Yesterday, someone asked me what I was reading. I happened to be reading the poetry of Rowan Williams, the former Archbishop of Canterbury. Now, this is a man with, to quote Adrian Plass (another favourite), a brain the size of a planet. And a heart and spirituality to match. His poems are not easy. They are not lovely. They deal with the darkness and light of humanity, of the world around us. They are not easy to understand. They are richly layered with metaphor and meaning. They are not something you can read in the ten minutes before going to sleep, or with your mind on your dinner.
But, being a polite and well-mannered individual, I obligingly explained what I was reading and handed over the book for her perusal. Her response: “Poetry, how lovely! Poetry is so soothing, don’t you think?” I was hard-pressed to reply.

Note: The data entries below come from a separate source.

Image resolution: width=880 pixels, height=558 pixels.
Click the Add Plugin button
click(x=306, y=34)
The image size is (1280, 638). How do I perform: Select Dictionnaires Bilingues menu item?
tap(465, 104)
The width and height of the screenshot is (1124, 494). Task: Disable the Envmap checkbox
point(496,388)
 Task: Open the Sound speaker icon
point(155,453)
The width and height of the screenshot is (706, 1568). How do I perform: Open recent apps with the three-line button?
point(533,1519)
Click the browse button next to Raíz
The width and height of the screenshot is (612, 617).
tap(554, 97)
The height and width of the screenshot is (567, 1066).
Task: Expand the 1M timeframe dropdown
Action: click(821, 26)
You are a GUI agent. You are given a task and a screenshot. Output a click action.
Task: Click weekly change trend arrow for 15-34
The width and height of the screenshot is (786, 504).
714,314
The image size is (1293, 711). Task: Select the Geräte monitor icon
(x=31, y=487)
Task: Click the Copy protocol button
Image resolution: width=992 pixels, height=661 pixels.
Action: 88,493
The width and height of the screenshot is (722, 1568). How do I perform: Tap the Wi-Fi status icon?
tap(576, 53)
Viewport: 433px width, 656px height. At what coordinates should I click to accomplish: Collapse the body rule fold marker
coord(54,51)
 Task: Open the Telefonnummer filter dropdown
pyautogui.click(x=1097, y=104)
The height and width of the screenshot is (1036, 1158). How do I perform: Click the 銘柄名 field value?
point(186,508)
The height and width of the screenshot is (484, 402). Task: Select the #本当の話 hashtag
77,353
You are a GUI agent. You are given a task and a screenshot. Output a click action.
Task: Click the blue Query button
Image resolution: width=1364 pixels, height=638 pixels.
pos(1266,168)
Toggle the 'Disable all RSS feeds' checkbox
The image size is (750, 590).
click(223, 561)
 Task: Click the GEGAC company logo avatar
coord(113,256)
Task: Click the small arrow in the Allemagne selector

Poetry is not soothing. Not as a general rule. Some is, of course – but that’s not its role. Poetry is not there to make us feel better, although often it does (a happy by-product?). Poetry is there to reflect us, our experiences, our hopes and terrors and the very world we live in, in a mirror of words. Poetry is there to make us think, to make us see who we are, who we were and who we can be. Poetry gives us glimpses into our very soul. It’s not there to be pretty, or soothing – it’s there to sear itself down into the very core of our being.
Why would I want to be soothed when I can have the world opened up right in front of me?